= TASK REQUIREMENTS =
Print the listing below word for word, from its first line through the line that contains "Action: pyautogui.click(x=408, y=50)", and stop after that line.

= GIVEN ENTRIES =
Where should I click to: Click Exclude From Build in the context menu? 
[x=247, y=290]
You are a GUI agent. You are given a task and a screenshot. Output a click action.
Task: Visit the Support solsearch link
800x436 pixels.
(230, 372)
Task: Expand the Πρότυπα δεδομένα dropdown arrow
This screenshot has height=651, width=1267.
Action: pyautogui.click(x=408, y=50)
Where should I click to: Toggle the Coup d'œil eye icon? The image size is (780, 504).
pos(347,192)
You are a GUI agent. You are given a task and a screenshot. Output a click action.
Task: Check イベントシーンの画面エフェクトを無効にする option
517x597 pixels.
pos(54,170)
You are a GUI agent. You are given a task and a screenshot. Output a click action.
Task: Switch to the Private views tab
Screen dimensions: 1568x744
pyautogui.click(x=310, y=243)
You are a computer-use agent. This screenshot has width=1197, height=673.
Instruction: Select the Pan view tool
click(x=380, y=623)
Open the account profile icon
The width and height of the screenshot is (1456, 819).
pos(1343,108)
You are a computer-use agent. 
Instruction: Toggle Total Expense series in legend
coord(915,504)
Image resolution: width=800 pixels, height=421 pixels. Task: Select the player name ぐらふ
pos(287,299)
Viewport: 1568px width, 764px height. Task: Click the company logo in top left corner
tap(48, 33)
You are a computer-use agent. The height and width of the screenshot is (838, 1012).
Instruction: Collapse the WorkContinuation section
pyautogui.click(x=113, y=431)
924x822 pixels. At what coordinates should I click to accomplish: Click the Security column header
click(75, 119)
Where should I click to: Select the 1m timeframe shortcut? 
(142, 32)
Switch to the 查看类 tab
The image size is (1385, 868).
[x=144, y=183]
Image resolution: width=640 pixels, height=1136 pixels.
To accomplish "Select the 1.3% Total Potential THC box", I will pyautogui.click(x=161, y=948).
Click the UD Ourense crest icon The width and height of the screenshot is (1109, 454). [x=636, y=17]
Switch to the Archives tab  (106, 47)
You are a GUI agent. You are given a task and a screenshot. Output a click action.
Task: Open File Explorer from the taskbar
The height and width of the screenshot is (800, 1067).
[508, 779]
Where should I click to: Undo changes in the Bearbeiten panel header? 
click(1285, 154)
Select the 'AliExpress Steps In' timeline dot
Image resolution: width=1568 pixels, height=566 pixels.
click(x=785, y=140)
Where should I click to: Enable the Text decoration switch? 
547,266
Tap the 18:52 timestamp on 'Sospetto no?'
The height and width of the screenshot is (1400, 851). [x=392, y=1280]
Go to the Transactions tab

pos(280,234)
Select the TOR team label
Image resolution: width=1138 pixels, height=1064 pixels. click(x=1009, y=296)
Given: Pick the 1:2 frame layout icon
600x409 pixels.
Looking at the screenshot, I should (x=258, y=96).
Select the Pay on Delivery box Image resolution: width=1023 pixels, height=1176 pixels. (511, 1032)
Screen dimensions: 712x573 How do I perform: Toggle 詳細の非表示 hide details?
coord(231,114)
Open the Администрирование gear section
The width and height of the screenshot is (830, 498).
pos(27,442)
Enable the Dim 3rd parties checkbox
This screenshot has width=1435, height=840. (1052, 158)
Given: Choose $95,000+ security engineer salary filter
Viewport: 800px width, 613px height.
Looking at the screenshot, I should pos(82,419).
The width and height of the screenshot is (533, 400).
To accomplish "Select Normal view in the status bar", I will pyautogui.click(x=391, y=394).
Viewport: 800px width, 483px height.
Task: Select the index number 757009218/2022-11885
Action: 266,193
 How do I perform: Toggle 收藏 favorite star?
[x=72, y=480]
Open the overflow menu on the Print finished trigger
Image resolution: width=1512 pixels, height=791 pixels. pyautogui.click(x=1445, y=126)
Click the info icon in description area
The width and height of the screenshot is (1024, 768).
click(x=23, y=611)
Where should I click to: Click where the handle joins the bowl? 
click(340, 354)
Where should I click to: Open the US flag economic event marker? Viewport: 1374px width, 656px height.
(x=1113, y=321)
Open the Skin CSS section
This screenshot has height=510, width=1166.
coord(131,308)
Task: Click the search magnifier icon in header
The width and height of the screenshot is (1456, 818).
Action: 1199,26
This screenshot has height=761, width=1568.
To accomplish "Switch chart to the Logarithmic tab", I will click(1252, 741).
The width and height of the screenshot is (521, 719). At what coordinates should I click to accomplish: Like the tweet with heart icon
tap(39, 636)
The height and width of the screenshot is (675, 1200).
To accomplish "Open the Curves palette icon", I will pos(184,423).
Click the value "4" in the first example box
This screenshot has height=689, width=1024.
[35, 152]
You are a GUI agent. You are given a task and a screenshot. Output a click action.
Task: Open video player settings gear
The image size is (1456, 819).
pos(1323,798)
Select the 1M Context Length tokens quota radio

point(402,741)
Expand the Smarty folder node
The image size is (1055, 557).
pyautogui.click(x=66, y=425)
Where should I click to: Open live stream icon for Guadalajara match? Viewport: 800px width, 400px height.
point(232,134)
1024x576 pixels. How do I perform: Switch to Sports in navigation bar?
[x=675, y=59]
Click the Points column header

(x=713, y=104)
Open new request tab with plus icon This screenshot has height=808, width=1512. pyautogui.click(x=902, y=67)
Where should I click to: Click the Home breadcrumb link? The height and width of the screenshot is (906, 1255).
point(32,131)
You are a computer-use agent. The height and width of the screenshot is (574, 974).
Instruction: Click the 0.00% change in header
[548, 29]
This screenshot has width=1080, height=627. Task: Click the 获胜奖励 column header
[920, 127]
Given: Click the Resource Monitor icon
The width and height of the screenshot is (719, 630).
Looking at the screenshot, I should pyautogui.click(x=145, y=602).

= THE SOLUTION =
Where should I click to: Click Exclude From Build in the context menu? 
[x=247, y=290]
You are a GUI agent. You are given a task and a screenshot. Output a click action.
Task: Visit the Support solsearch link
800x436 pixels.
(230, 372)
Task: Expand the Πρότυπα δεδομένα dropdown arrow
This screenshot has height=651, width=1267.
Action: pyautogui.click(x=408, y=50)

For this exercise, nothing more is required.